InCred Wealth, June 21, 2024

2023 – A tale of resilience amidst mounting challenges

As we bid farewell to the closing chapter of 2023, it is time to reflect on the economic nuances, investment landscapes, and market oscillations that defined the past year, on both global and domestic scales.

The biggest fear, as we prepared to enter 2023, had revolved around the possibility of a global economic slowdown, precipitated by the high interest rate regime being undertaken by central bankers across the world. The 2022-2023 period witnessed an unprecedented quantitative tightening cycle in the US, with the Federal Reserve hiking the rate 11 times, thereby taking the federal funds rate from 0.25-0.50% to 5.25-5.50%. The move, aimed at controlling sticky inflation, was copied across global economies, thereby triggering fears of a slowdown. Concerns were further exacerbated given geopolitical strife in both the Middle East and the Russia-Ukraine region, with equity markets nose-diving in the aftermath of the Israel-Hamas war.

However, even as the Eurozone and China did witness economic weakness, both the US and Indian economies remained resilient, continuing on their growth trajectories. Accordingly, the equity markets have managed to end the final stretch in the green, especially buoyed by the expectations of multiple rate cuts in the new year. The debt markets have also maintained their appeal, given their safe haven status as well as the currently high yields, with investors keen on locking in returns before the rates, and thereby, yields, invariably tend downwards. Considering the ongoing geopolitical strife, commodities like gold and silver also witnessed robust uptick in 2023, thus ensuring a largely positive year for investors across asset classes.

On the domestic front, both the Sensex and the Nifty scaled all-time peaks in 2023, bolstered by a number of positives such as the underlying strength and resilience of the Indian economy, in the face of numerous challenges, the continued might of the domestic growth story as well as the country’s impressive performance as the G20 president. From displaying its political finesse in driving a consensus on offering the African Union a seat at the G20 table, to pushing forward future-ready agendas such as the Digital Public Infrastructure and imperative climate measures, India’s G20 presidency has been hailed as exemplary by global leaders. Towards the end of the year, investors, and consequently the market, received a fillip from the ruling party’s decisive victory in state elections, an event portending the incumbent’s return to power in 2024.

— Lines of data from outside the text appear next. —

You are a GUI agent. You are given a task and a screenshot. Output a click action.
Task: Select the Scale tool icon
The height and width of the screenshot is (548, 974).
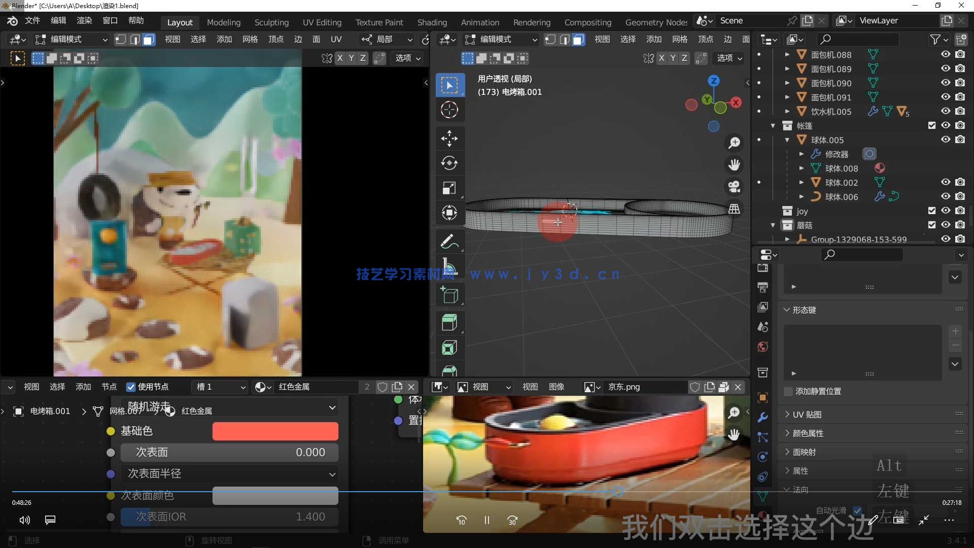(x=449, y=188)
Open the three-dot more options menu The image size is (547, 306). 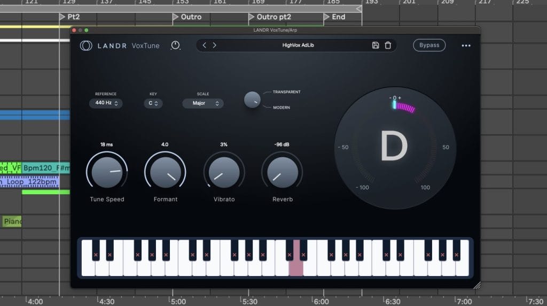click(466, 45)
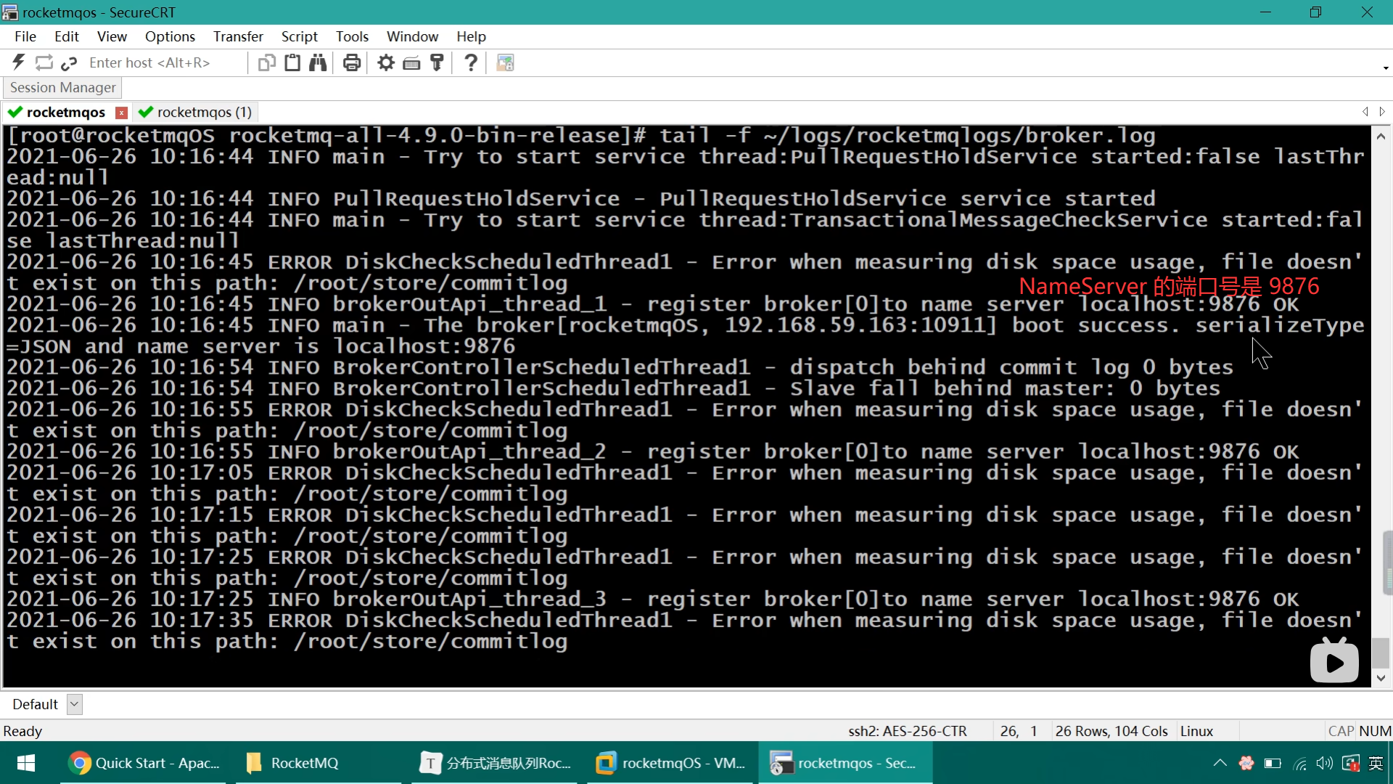Click the public key assistant icon
Image resolution: width=1393 pixels, height=784 pixels.
[x=437, y=62]
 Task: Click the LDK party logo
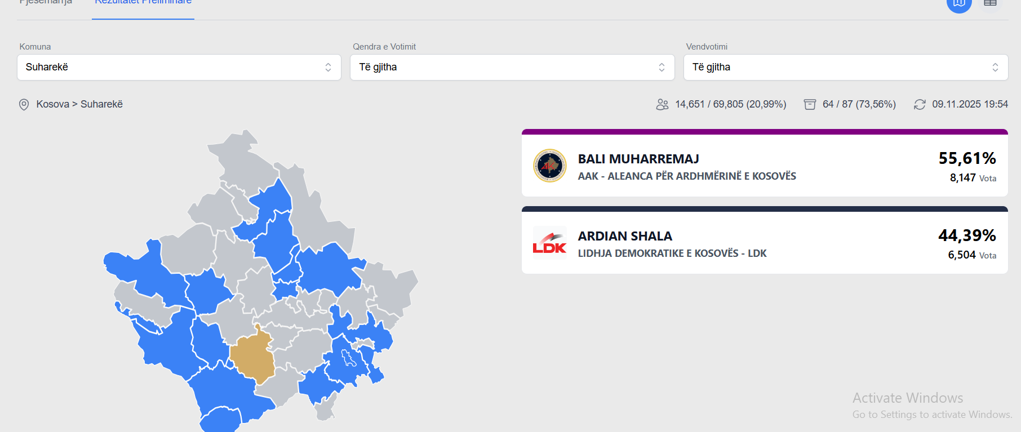(x=550, y=243)
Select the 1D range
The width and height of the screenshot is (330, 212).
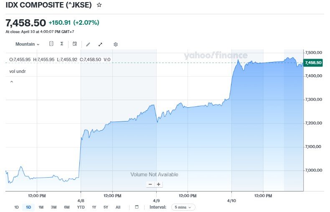click(x=16, y=207)
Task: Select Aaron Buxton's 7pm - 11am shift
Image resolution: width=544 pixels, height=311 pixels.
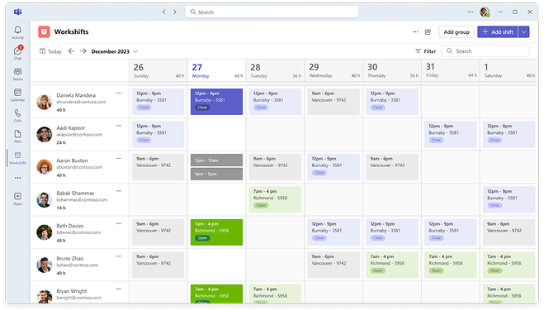Action: click(x=216, y=160)
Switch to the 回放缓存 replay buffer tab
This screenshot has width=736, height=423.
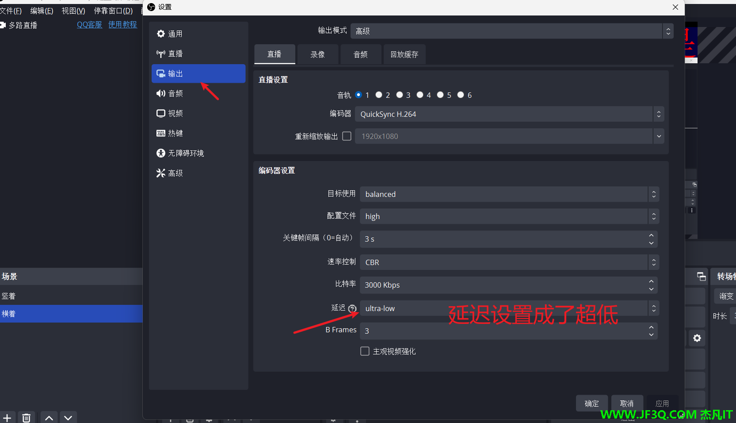coord(404,54)
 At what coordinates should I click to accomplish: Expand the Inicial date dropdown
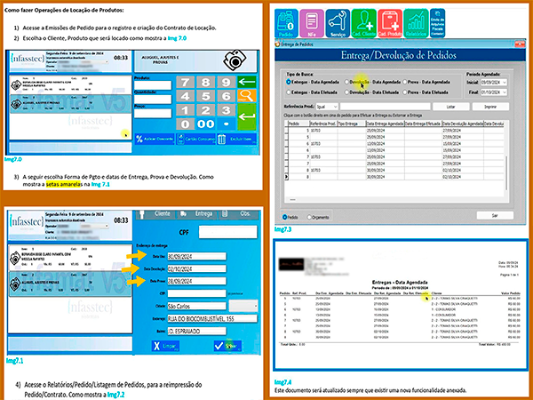[505, 83]
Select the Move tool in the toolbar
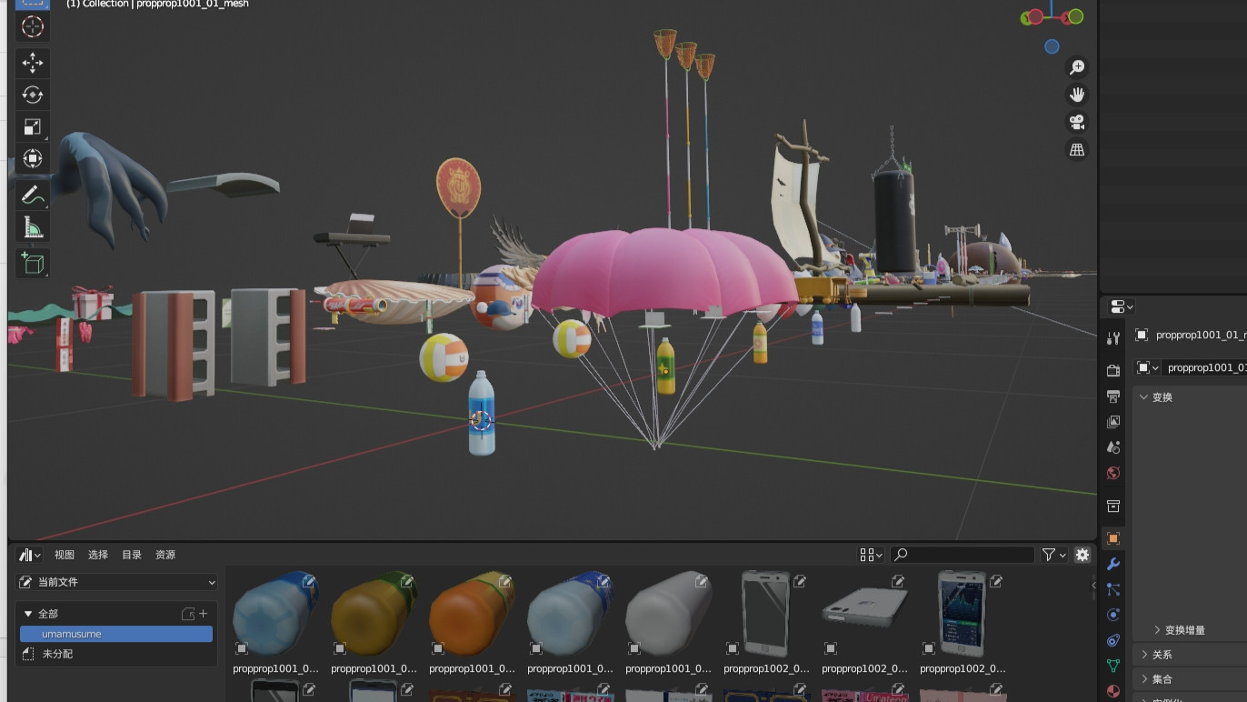The width and height of the screenshot is (1247, 702). tap(33, 63)
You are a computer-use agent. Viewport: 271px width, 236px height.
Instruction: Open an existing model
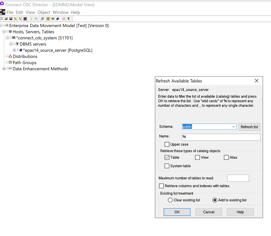(x=6, y=19)
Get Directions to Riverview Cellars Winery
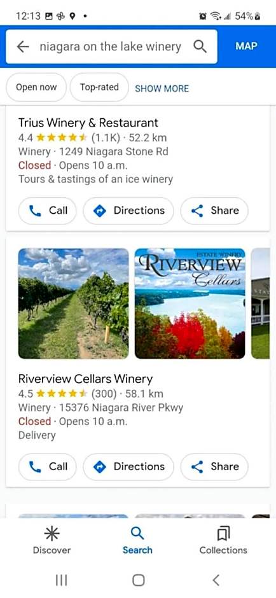Viewport: 276px width, 598px height. pos(128,466)
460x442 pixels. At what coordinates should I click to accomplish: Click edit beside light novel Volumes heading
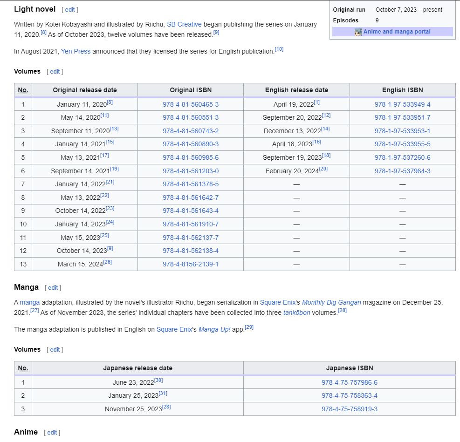point(55,72)
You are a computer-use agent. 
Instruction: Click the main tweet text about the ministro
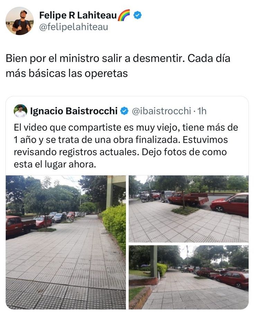click(x=118, y=66)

Heading into 2024, we are perched at the beginning of India’s next growth cycle, which will be led by sectors like consumption, infrastructure and manufacturing, given the government’s continued commitment to flagship initiatives such as Make in India and AatmaNirbhar Bharat. Further, with the interest rates likely to come down in 2024, we expect the equity market, and consumption segments, to witness robust uptick as people continue to pursue affluent lifestyles. With India forecasted to become the third-largest economy, in terms of GDP, by 2027 , the upcoming year will be decisive in furthering the country’s glittering growth narrative, making this the most opportune time to capitalise on the potential.